The Strength in the Greenback
The dollar returned as the king of the currencies in the spring of 2018. A new Federal Reserve chair began his tenure and quickly installed the belief that the Fed would continue to raise rates multiple times in 2018 and 2019. This led to a rise in US yields pushing the yield differential between major counterparts in favor of the greenback.

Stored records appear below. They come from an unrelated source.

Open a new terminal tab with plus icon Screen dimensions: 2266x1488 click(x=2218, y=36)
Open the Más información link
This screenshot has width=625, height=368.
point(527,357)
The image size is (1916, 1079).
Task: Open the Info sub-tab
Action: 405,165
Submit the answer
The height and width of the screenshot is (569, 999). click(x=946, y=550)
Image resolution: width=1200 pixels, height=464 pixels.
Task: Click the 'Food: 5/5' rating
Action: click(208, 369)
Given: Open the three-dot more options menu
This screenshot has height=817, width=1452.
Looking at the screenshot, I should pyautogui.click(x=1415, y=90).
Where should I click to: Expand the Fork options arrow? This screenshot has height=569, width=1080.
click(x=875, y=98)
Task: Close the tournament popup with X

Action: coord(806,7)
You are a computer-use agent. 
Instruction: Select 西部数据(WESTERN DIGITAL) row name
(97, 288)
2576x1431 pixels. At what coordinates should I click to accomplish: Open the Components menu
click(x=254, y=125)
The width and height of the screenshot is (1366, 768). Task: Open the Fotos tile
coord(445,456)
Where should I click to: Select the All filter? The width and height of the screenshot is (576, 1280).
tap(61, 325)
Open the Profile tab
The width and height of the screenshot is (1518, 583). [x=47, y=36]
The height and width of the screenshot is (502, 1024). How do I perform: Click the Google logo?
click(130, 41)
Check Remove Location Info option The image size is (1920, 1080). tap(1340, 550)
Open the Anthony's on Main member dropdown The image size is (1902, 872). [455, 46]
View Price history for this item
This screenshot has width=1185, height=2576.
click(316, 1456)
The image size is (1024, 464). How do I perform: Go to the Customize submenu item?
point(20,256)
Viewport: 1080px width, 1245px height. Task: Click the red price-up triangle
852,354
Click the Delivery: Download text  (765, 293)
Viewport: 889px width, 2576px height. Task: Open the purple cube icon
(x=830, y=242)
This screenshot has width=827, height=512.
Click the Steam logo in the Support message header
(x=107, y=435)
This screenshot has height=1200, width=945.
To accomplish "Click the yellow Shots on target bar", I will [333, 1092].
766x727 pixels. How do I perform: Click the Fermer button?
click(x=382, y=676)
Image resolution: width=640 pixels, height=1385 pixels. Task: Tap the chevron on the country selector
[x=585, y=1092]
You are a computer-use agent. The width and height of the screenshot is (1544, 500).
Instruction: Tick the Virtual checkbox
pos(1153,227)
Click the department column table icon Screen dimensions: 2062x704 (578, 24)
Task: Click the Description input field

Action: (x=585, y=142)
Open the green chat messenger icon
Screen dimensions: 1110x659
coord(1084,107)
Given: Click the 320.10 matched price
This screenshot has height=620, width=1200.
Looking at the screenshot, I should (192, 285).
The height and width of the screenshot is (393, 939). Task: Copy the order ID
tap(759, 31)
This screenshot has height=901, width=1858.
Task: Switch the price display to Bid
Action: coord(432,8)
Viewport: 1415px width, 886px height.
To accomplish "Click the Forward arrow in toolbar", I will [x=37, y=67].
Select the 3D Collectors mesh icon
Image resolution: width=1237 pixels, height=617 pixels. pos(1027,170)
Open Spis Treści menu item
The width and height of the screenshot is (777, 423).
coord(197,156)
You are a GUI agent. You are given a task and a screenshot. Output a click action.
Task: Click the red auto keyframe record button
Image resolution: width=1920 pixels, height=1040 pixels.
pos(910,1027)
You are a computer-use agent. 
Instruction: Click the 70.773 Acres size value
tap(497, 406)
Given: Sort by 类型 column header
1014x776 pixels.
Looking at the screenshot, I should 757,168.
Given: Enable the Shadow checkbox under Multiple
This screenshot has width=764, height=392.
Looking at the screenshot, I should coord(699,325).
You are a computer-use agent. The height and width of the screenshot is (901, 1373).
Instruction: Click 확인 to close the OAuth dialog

Fed Chair Powell’s continued to be hawkish throughout the year, and by October of 2018 the average Fed forecast confirmed the central banks’ intention to increase interest rates three more times in 2019, with another rate hike scheduled for December. Fed chair Powell in the fall of 2018 said that monetary policy was still accommodative, and there was further to go before the Fed funds rate hit neutrality. The hawkish tone of the Fed was repeated during the week before Christmas. The fed increased the Fed fund rates by 25-basis points and signaled some softening by forecasting an increase in interest rates by 50-basis points in 2019 instead of the 75-basis point forecast increase they had made during the fall. This was at odds with the market which forecast rates to fall in 2019.
The Dollar versus the Euro which is the most liquid global currency pair has a peak to trough move of nearly 10%. The increase in the value of the greenback might be curtailed by a less hawkish fed. The markets are signaling that rates have reached restrictive levels which might reduce dollar volatility moving forward.
One of the issues is the concept of neutrality. Coming out of the Great Financial Crisis, the Fed wanted to increase interest rates to the point where they had enough bullets to reduce rates should a recession occur. If the Fed left rates as very accommodative levels, then there would be no stimulus to help the economy if it began to falter.
The Fed also needed to unwind its asset purchases. The period of quantitative easing had ended, and the Fed began to wind down its portfolio. This strategy was put in place before President Trump was elected, and there has been continuity between recent Fed Chairs, during the last 10-years. The President has been ultra-critical of the Fed decision to increase rates during 2018. If this occurred in nearly any other country investors would have hammered the currency. Yields would soar as investors extract a steep price for criticism of the central bank.
Brexit Hampers Sterling
The pound was a big loser in 2018, as the issue related to Brexit started to heat up. The decline in the pound coincided with strength in the greenback which began in the spring of 2018. The GBP/USD had peaked to trough range of 13%.
During the fall of 2018 reports that the EU and the UK were having difficulty reaching an agreement started to generate headwinds for the GBP. Despite mixed data, some of which showed strength, the Bank of England was hamstrung by the Brexit issues. Ahead of the Christmas break, Prime Minister Terresa May reached an agreement with the EC but was told this would be the last agreement and there was no flexibility. Unfortunately, PM May was unable to get the Brexit bill passed by the parliament. In fact, her own party the Tories held a no-confidence vote which May was able to survive. This will be revisited in early 2019, as the Brexit saga continues.
The Chinese Yuan Tumbles
The Chinese Yuan was one of the biggest movers during 2018. The peak to trough range was nearly 11.5%. The currency began to weaken during the spring of 2018 as trade issue between the US and China began to heat up. There were multiple fits and starts and as of the year-end, the rhetoric between President Trump and President Xi continues. Initially, investors thought the weakening of the Chinese currency was a function of the People’s Bank of China’s efforts to offset softening exports with a weaker currency. This would make Chinese exports more attractive. During the latter half of 2018, Chinese economic data began to soften which was foreshadowed by the weakening currency. As of year, end Chinese PMI data moved into contraction territory which points to further contraction in the Chinese economy.
While 2018 was the year of the dollar, there are many issues that can change the narrative in 2019. The Fed will likely change its tune and reduce the number of rate hikes to 1, instead of 2. US yields already reflect this scenario and should help reduce the value of the dollar. The global economy could continue to weaken which will weigh on the yuan and could further hurt the Chinese currency.
The markets have also failed to discount the volatility associated with political unrest in the United States. President Trump could be impeached which is likely, but nobody believes, the Senate will convict him. If this becomes the case, the markets could become very volatile and could generate significantly headwinds for the dollar. US yields, in this case, would decline instead of rising, making the dollar less attractive. At the same time, investors would be looking for a safe-haven currency which would likely be the yen and the Swiss Franc. Even if political unrest does not occur, a potential recession in the US would weigh on the greenback.